## Written exercise
Continue the text on vintage valentines and the origin of Valentine's Day, picking up right after its final sentence.

## Excerpted text
☆ ☆ ☆ ☆ ☆ ☆ ☆

Twenty-two vintage valentines were displayed at the Rosenberg Library during the month of February.  The valentines date from 1818 through the 1920s. 

 ORIGIN OF VALENTINE’S DAY

Popup_Valentine

A great deal of mystery surrounds the origins of Valentine’s Day.  Valentine was a Catholic priest who lived in Rome in the third century A.D.  During this time, persecuted Christians were forced to renounce their faith or face severe penalties, including death.  Emperor Claudius II also called for a ban all engagements and marriages because he believed that only single men would willingly dedicate their lives as soldiers for the Roman Empire.  Refusing to abandon his role as a holy man, Valentine continued to perform marriage ceremonies in secret.  The emperor, however, soon became aware of this disobedience.  Valentine’s defiant acts were rewarded with a death sentence, and he was beaten and beheaded on the 14th of February, around 270 A.D.  For this reason, Valentine came to be known as the patron saint of love and marriage, and February 14th became recognized as his feast day.

☆ ☆ ☆ ☆ ☆ ☆ ☆

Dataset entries

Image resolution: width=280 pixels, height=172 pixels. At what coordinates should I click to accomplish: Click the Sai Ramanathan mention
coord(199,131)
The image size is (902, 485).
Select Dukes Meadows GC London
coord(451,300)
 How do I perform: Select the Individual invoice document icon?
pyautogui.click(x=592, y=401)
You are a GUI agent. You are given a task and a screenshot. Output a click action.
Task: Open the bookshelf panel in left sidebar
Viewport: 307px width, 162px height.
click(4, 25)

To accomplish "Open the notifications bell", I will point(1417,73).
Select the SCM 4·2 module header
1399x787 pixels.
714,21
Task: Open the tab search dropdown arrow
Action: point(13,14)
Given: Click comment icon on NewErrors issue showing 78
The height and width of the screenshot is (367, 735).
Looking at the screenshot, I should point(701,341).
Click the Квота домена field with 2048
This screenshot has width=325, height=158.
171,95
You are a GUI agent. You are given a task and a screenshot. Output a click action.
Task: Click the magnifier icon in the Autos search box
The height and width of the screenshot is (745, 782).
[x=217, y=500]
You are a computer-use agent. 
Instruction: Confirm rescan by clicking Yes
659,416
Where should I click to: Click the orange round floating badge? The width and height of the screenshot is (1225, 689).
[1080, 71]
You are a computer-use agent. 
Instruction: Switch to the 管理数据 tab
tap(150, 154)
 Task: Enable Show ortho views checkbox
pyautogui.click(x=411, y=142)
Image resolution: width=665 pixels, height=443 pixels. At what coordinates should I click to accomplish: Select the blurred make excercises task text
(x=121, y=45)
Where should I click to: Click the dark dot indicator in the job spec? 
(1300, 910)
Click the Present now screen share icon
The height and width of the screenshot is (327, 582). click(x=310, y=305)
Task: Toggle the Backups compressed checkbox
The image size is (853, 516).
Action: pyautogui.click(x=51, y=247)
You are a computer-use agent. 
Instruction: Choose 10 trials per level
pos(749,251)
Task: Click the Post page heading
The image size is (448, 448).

☆ ☆ ☆ ☆ ☆ ☆ ☆

## Final result
 VALENTINE’S DAY AND THE FEAST OF LUPERCALIA

1818_Valentine

Before the rise of Christianity, the Roman people celebrated a pagan ritual known as the Feast of Lupercalia.  Each year, around the middle of February, Roman maidens gathered in the public square and placed their names in an urn.  Unmarried Roman men would draw names, and whichever maidens they chose became their lovers for the upcoming year.  As Christianity began to spread in Europe during later centuries, great efforts were made to end these types of pagan rites.  Since the feast day of St. Valentine fell during mid-February, and he was known to be an advocate for sweethearts and married couples, it is believed the Feast of Lupercalia evolved into Valentine’s Day as we now know it.

 THE HISTORY OF VALENTINE CARDS

Valentine_Boy

The earliest written valentine (now in the collection of the British Museum) is attributed to Charles, Duke of Orleans, who was serving time in the Tower of London in 1415.  While in prison, he wrote rhymed love letters and sent them to his wife back in France.  Another early valentine card was composed by the fifteenth-century English poet, John Lydgate, at the request of Henry V, King of England.  The king commissioned Lydgate to create a romantic prose for his future wife, Catherine of Valois.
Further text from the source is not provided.